### 提取的记录

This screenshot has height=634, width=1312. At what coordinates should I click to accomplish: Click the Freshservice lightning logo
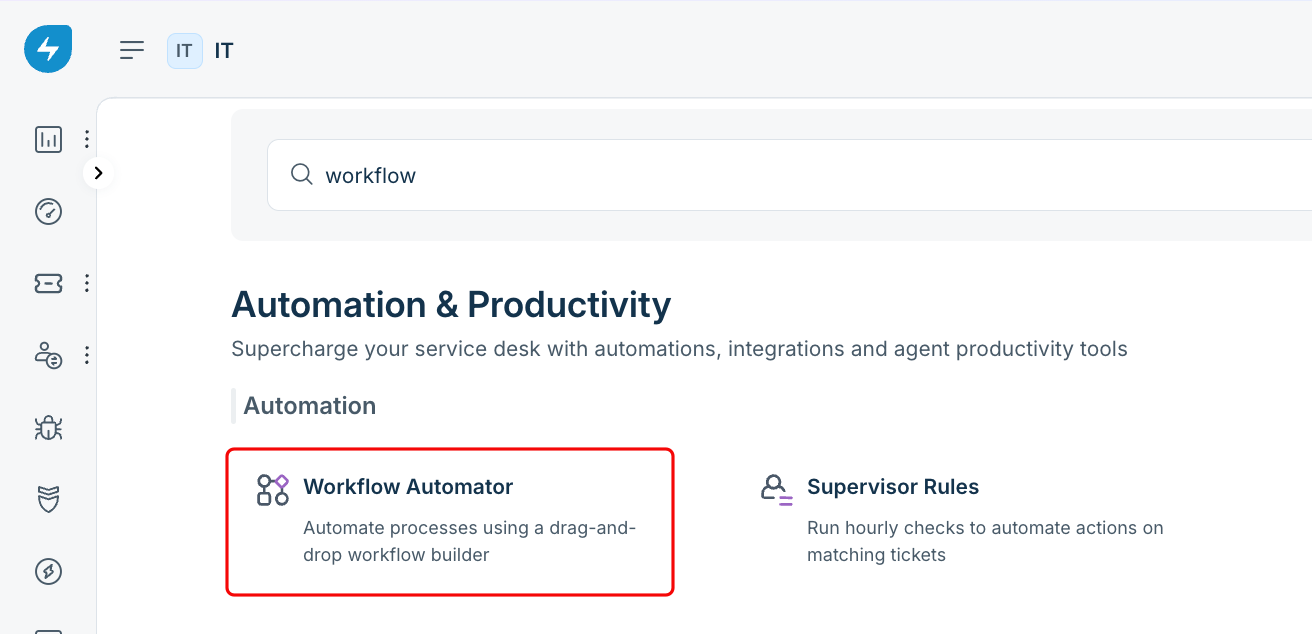48,49
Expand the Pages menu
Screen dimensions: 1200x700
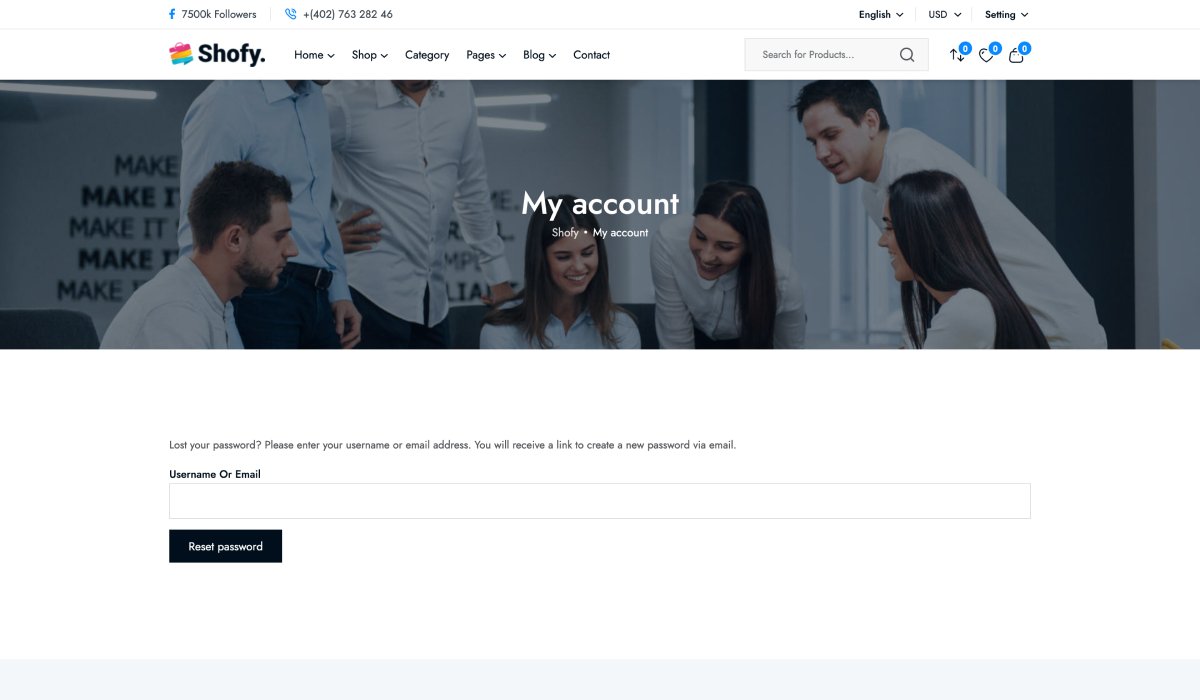(x=486, y=55)
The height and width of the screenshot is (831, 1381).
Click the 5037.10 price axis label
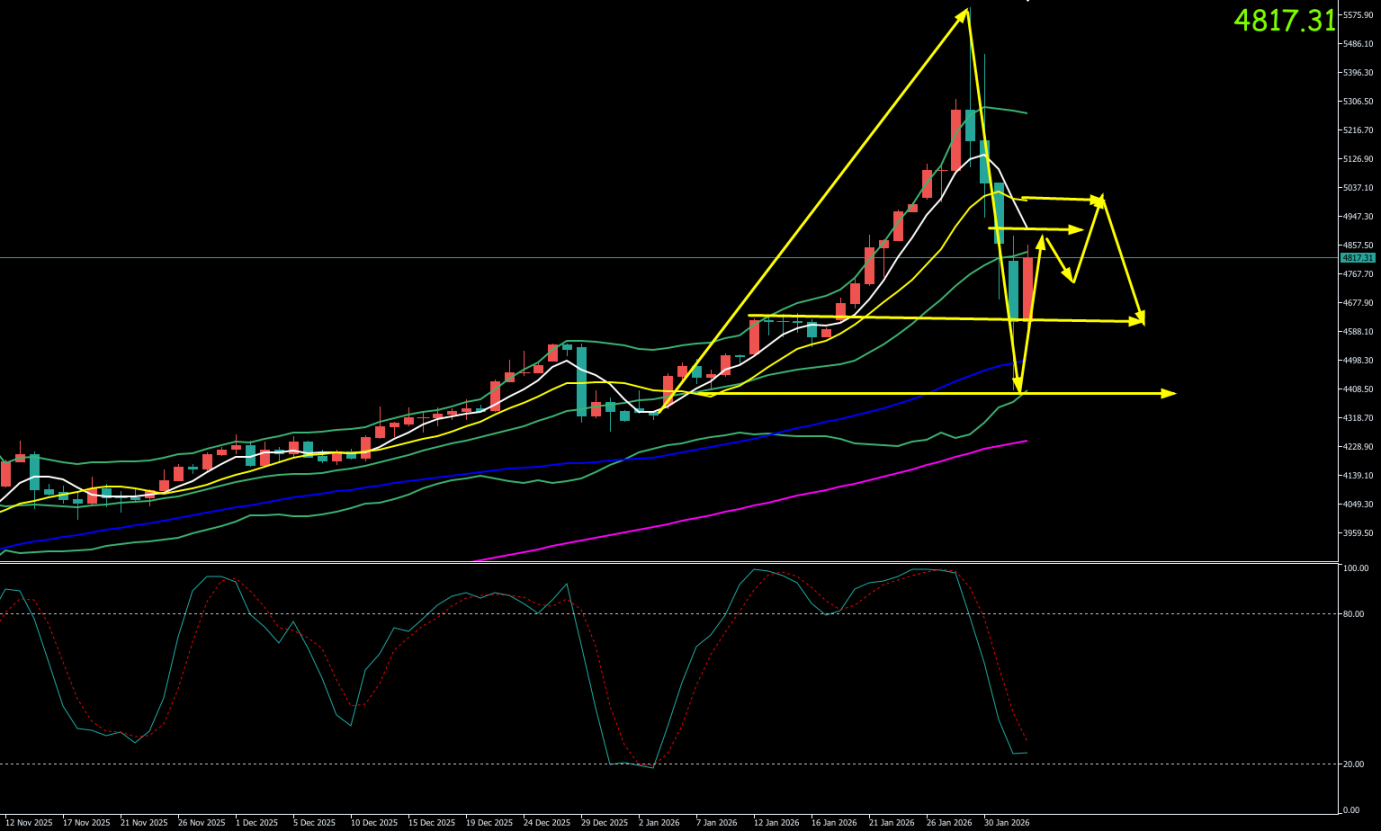[x=1357, y=188]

######

### 任务要求
说出上面的记录中有多少行含有字符串“width”，只写出数字。

### 问题答案
2